We were sitting in the Chevrolet, in a roadside park not far from the entrance to a horse ranch that had no buildings on it, only windmills and stock tanks and horses nickering in the sun’s afterglow. “?‘Come around’ how?” I asked.
“Calling me up, hanging around the restaurant, following me home. He had it in for Henri, too. He called him a cradle robber in front of people at the college.”
I moved closer to her and put my hand on the back of her neck. She closed her eyes and leaned her head back and moved her neck back and forth against my hand. Her skin was warm, her hair soft on the backs of my fingers. I wanted to kiss her, but I was feeling guiltier and guiltier about my behavior. I was a hypocrite. I had taken her employer to task for wronging a fine girl, forgetting that our differences in age and education had not deterred me from accepting the gift of Jo Anne’s body.

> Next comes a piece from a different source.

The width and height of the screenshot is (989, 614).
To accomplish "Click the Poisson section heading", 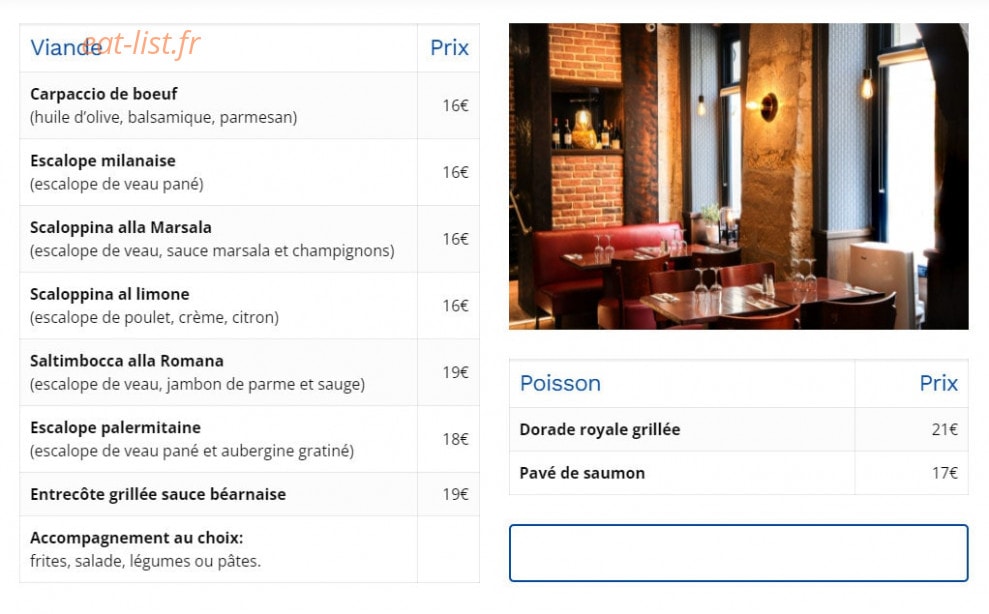I will [560, 383].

As I had these thoughts, I longed for her again.
“Jo Anne?”
She opened her eyes. A gate on a cattle guard was tinkling in the wind, the horses blowing in the grass. “What?”
“Think I’m taking advantage of you?”
“You’re about to get a slap.”
“Oh?”
“Oh, my foot. Talk down to me like that again and see what happens.”
“Yes, ma’am,” I said.
She picked up my hand and folded her fingers inside mine. “You don’t have to worry about me, Aaron. You’re a good soul. It’s in your eyes. But you don’t know your own mind. I think that’s going to bring you a lot of grief.”
“It’ll be my grief, then.”
“You’ve stirred up Rueben Vickers,” she said. “He tried to take me home once.”
“Rueben Vickers? Not the son?”
“He was waiting outside the restaurant at two in the morning. He said he wanted to give me a ride. That a storm was coming.”
“What happened?”
“I told him no thanks, I had my own car.”
“That was it?”
“The next day the state police found a barmaid’s body outside Clayton. Her neck had been broken. She’d also been raped.”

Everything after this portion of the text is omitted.